Singles from To Bring You My Love
- "Down by the Water" Released: February 2, 1995; "C'mon Billy" Released: July 1995; "Send His Love to Me" Released: October 1995;

= To Bring You My Love =

To Bring You My Love is the third studio album by the English alternative rock musician PJ Harvey, released on 27 February 1995 by Island Records. Recorded after the break-up of the PJ Harvey trio, it stands as her first proper solo album. The songs on the album are heavily influenced by American blues music.

Harvey co-produced the record with Flood and John Parish. To Bring You My Love would be the first of Harvey's many collaborations with Flood and Parish. The music on the album was played largely by Harvey and Parish, with contributions from seasoned musicians Joe Gore, Mick Harvey, Jean-Marc Butty, and others. Many of the musicians who appeared on the album joined Harvey on tour to support it in 1995.

To Bring You My Love is considered to be PJ Harvey's breakthrough. It garnered massive critical acclaim worldwide and became her best-selling studio album. The single "Down by the Water" received extensive airplay on radio and on MTV. The album was placed on Rolling Stone magazine's original list of the 500 greatest albums of all time.

==Background and history==
PJ Harvey took a break from the spotlight in 1994. After releasing two studio albums (Dry and Rid of Me) and a compilation (4-Track Demos) in less than two years, she kept a low profile for most of the year. Harvey made only one public appearance in 1994, performing a cover version of the Rolling Stones' "(I Can't Get No) Satisfaction" with Icelandic singer Björk at the annual BRIT Awards.

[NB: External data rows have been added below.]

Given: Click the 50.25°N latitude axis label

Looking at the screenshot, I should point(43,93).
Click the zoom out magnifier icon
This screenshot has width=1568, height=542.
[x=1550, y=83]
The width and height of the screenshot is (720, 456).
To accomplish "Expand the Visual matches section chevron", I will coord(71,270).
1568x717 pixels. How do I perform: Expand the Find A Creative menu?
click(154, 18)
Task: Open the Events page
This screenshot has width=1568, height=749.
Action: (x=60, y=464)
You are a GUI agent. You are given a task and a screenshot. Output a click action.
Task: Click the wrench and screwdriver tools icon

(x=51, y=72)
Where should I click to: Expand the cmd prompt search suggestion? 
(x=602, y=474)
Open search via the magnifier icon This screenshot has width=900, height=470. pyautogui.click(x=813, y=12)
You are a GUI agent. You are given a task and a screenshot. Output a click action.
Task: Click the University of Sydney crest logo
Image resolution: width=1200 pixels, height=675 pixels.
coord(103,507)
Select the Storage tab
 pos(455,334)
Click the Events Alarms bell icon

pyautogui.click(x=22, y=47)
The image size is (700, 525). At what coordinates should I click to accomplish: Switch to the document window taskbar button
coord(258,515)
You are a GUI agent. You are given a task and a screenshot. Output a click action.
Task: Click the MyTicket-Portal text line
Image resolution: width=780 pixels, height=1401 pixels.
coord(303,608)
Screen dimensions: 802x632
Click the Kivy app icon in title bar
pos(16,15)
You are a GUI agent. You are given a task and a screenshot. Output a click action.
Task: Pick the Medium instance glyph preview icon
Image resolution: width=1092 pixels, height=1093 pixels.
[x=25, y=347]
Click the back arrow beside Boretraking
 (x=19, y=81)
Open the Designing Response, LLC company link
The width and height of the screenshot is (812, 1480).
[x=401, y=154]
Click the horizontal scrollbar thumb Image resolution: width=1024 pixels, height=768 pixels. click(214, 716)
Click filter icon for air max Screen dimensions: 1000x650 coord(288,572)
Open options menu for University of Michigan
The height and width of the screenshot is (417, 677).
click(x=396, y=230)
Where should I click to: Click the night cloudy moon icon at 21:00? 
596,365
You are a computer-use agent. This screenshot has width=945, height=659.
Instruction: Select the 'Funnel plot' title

Using the royalties that she had received from her first two studio albums, she bought a house in rural England close to her parents' home in Yeovil. She described her new home as "completely in the countryside. I have no neighbours. When I look out the window, all I see are fields." Living in near isolation, she began writing the songs that would appear on To Bring You My Love.

==Recording==
To Bring You My Love was Harvey's first album of new material since disbanding the original PJ Harvey trio in 1993. For this recording she recruited producer Flood, her old Automatic Dlamini bandmate John Parish and a new line-up of session musicians including multi-instrumentalists Joe Gore, Eric Drew Feldman, Mick Harvey and drummer Jean-Marc Butty. She herself played guitar, keyboards, vibraphone and bells on the record, as well as co-producing it with Flood and John Parish.

==Music and lyrics==

The subject matter and tone of the songs on To Bring You My Love differ somewhat from what Harvey had presented on her earlier albums. The songs on Rid of Me (1993), for example, are more aggressive in their depictions of relationships. They focus more on revenge ("Rid of Me", "Rub 'til It Bleeds"), or act as an attack on traditional masculinity ("Man-Size", "50ft Queenie", "Me-Jane"). Although these songs do directly consider longing and loss, many of the songs on To Bring You My Love focus particularly on these topics, specifically considering the loss of, or longing for, a departed lover. The title track presents a narrator who not only desires love but is willing to sacrifice everything to get it. "I've lain with the devil," Harvey sings, "Cursed God above/Forsaken Heaven/To bring you my love."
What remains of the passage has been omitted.